RECORDS TO PROCESS =
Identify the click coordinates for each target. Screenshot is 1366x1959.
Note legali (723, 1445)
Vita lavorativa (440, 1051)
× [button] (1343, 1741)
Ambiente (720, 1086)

TASK = Go through the listing above and repeat all of it exactly.

THE ANSWER =
Identify the click coordinates for each target. Screenshot is 1366x1959.
Note legali (723, 1445)
Vita lavorativa (440, 1051)
× [button] (1343, 1741)
Ambiente (720, 1086)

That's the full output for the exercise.